Exotic Fern Group
- Abbreviation: EFG
- Type: Membership organization
- Purpose: A community for enthusiasts of tropical, subtropical and indoor ferns
- Headquarters: Milton Keynes
- President: Dr Peter Blake
- Website: exoticferngroup.org

= Exotic Fern Group =

The Exotic Fern Group (EFG) is an international plant society that is a community for enthusiasts of tropical, subtropical, and indoor ferns. Founded in 2021, the group supports fern horticulture, conservation and botanical study worldwide, and publishes the annual journal The Glasshouse. It is a partner plant society of the Royal Horticultural Society and holds institutional membership with Botanic Gardens Conservation International.

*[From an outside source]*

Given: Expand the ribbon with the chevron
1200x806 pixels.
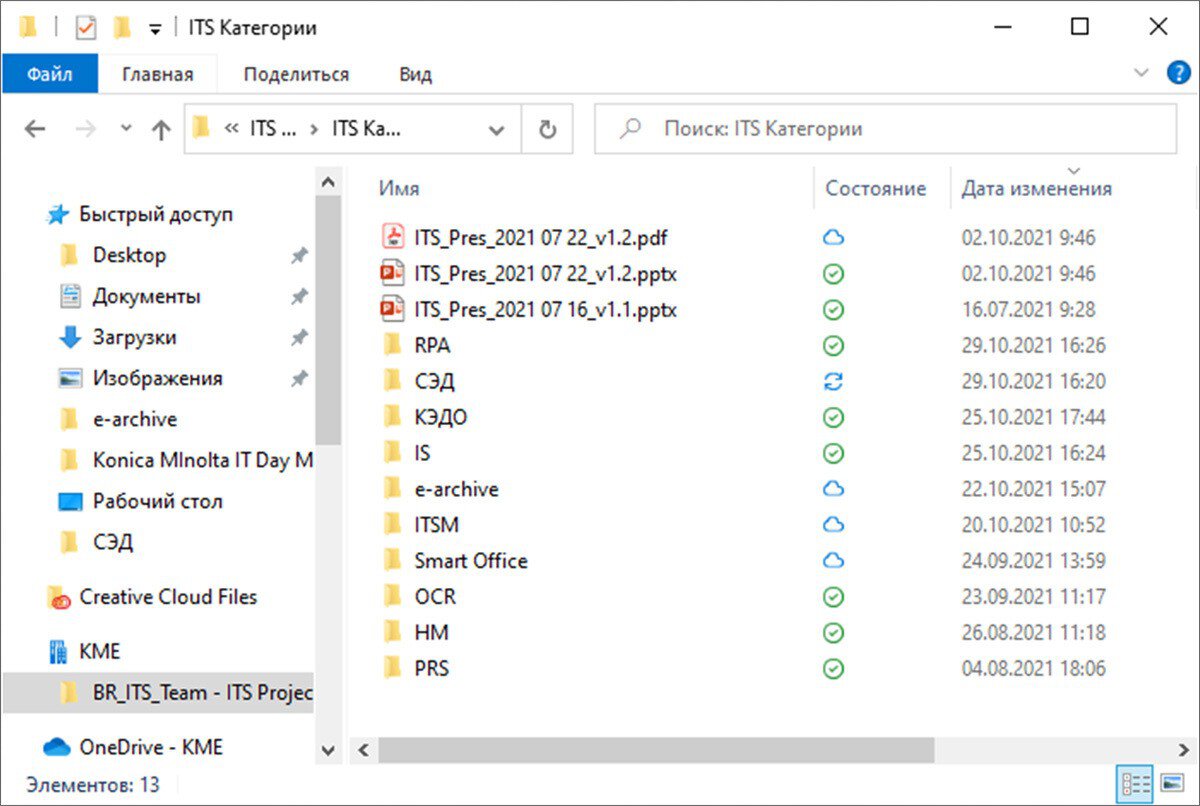Looking at the screenshot, I should pyautogui.click(x=1142, y=72).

== Purpose and activities ==
The Exotic Fern Group promotes the cultivation, study and conservation of tropical and subtropical fern species. Its activities include providing horticultural guidance, supporting the exchange of information among members and encouraging interest in the botany, taxonomy and ecology of exotic ferns. The group organises lectures, workshops and garden visits, and participates in horticultural shows and exhibitions in the United Kingdom and abroad.

== Publications ==
The group publishes The Glasshouse , an annual journal featuring articles on the cultivation of exotic ferns in domestic, glasshouse and outdoor environments. The journal includes material on horticulture, taxonomy, conservation and related botanical topics, with contributions from both amateur growers and specialists.

== Affiliations ==
The Exotic Fern Group is a partner plant society of the Royal Horticultural Society. It also holds institutional membership with Botanic Gardens Conservation International, reflecting its engagement with global plant conservation initiatives. Before becoming independent in 2024, the group operated as a Special Interest Group of the British Pteridological Society.

== Awards and recognition ==
The society presents occasional awards recognising contributions to fern cultivation, conservation or research. Its first special recognition award was issued in 2025 to Richard Hayward, for the contribution he has made to tropical fern culture, at an event at Treborth Botanic Garden. Eminent pteridologist Christopher Fraser-Jenkins is the Exotic Fern Group's honorary patron.

The EFG also participates in public horticultural events. In May 2025, members of the group presented a display at the Hethersett Plant Fair. Its display stand at BBC Gardeners’ World Live, held at the National Exhibition Centre in Birmingham, received a gold award in June 2025.